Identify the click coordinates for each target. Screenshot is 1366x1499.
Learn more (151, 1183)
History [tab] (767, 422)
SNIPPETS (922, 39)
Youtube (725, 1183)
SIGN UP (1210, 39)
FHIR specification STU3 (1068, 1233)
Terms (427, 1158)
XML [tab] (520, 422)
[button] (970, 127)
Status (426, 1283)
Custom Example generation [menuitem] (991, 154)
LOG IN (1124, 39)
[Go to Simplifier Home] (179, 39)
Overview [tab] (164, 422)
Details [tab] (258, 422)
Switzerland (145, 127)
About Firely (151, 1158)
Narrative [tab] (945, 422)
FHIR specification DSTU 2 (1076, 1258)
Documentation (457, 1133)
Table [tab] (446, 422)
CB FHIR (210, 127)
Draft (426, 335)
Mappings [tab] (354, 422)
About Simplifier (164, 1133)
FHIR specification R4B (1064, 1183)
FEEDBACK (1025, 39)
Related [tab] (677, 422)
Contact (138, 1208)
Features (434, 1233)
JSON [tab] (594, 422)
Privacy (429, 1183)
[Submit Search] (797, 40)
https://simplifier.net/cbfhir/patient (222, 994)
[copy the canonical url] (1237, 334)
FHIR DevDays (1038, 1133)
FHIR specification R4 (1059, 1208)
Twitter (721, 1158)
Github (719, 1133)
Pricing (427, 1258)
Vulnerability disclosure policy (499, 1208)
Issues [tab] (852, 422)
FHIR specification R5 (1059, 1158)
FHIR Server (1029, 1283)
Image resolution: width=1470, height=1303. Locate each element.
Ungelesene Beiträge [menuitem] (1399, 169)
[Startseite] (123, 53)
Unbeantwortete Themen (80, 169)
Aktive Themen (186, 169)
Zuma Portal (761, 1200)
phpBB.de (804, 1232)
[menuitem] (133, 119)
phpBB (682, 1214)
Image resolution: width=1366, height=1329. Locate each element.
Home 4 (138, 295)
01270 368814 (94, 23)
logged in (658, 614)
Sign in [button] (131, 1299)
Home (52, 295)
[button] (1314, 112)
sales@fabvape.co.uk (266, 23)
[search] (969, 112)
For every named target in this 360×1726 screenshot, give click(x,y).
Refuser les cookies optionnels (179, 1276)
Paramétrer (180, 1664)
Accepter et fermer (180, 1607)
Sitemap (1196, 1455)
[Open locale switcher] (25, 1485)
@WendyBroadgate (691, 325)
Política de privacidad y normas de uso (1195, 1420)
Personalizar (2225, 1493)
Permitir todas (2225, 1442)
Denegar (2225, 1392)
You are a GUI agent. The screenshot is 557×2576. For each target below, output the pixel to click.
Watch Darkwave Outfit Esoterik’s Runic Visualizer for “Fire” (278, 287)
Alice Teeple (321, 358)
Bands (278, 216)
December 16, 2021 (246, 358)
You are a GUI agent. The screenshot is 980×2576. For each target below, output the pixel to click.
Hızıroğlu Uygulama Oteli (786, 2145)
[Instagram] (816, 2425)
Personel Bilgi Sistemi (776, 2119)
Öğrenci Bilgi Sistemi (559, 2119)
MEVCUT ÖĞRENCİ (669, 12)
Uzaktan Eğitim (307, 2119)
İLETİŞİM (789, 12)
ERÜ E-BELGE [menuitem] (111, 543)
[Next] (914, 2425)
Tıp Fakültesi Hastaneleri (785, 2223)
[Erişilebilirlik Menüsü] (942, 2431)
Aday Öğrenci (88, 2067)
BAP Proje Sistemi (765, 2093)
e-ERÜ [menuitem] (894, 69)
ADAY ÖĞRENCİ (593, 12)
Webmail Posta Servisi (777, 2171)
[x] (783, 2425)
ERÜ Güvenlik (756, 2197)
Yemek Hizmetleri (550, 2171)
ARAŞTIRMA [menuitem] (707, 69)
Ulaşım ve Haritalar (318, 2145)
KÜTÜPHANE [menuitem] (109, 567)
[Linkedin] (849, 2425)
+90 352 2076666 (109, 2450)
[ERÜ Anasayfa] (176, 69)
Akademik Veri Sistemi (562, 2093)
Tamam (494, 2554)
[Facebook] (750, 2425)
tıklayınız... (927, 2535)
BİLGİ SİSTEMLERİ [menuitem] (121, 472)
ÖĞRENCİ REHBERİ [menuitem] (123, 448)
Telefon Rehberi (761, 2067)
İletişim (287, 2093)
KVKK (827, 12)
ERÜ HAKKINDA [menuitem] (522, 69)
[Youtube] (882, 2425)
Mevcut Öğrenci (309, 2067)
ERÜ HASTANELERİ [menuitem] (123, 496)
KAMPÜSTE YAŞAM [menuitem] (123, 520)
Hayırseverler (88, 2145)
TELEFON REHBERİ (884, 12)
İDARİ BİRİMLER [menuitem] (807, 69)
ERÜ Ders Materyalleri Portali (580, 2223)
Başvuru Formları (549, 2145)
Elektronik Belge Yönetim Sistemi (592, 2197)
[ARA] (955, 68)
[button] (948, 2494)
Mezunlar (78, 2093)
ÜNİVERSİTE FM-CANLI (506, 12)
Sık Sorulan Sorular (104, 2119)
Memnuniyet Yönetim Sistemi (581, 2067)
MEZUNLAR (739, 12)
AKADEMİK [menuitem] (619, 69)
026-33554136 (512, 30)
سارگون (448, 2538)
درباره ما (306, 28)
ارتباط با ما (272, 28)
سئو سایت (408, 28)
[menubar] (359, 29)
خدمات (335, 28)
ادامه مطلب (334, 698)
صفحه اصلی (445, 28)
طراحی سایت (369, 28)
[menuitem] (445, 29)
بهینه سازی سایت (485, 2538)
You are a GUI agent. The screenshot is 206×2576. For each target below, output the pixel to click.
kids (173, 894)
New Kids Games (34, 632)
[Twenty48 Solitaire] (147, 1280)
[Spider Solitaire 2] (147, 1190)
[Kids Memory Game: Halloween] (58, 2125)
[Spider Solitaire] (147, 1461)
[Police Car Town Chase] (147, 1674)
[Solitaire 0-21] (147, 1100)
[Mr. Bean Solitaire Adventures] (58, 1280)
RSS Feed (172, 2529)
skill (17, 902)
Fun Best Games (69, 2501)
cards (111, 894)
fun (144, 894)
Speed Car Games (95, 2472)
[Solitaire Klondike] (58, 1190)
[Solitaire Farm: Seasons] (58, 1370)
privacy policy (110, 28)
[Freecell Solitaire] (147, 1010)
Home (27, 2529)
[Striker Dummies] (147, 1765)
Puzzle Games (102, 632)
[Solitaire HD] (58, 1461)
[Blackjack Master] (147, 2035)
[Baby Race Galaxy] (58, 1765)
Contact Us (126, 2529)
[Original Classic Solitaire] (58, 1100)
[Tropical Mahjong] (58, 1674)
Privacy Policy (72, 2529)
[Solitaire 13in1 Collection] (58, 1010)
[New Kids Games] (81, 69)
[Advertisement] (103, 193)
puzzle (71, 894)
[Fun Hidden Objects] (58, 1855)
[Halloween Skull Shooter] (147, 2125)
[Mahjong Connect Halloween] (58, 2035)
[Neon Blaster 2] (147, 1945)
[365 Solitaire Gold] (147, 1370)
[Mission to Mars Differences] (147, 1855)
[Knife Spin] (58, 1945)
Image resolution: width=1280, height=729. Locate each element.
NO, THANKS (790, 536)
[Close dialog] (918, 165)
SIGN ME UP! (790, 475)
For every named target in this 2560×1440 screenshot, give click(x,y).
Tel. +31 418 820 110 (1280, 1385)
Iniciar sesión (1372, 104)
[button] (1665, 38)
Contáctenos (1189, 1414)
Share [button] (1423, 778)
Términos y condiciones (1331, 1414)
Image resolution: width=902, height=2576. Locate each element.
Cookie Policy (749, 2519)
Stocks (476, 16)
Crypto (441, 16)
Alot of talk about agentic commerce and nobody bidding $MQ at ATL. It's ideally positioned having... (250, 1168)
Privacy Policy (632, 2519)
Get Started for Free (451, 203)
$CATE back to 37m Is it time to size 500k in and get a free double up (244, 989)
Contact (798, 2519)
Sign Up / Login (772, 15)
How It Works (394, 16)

EXERCISE INSTRUCTIONS: Retype exactly the lines from the first line of the records above through the line containing "Documentation (457, 1133)", both included, and nothing else.

SOLVED PROBLEM:
Identify the click coordinates for each target. Screenshot is 1366x1499.
Learn more (151, 1183)
History [tab] (767, 422)
SNIPPETS (922, 39)
Youtube (725, 1183)
SIGN UP (1210, 39)
FHIR specification STU3 (1068, 1233)
Terms (427, 1158)
XML [tab] (520, 422)
[button] (970, 127)
Status (426, 1283)
Custom Example generation [menuitem] (991, 154)
LOG IN (1124, 39)
[Go to Simplifier Home] (179, 39)
Overview [tab] (164, 422)
Details [tab] (258, 422)
Switzerland (145, 127)
About Firely (151, 1158)
Narrative [tab] (945, 422)
FHIR specification DSTU 2 (1076, 1258)
Documentation (457, 1133)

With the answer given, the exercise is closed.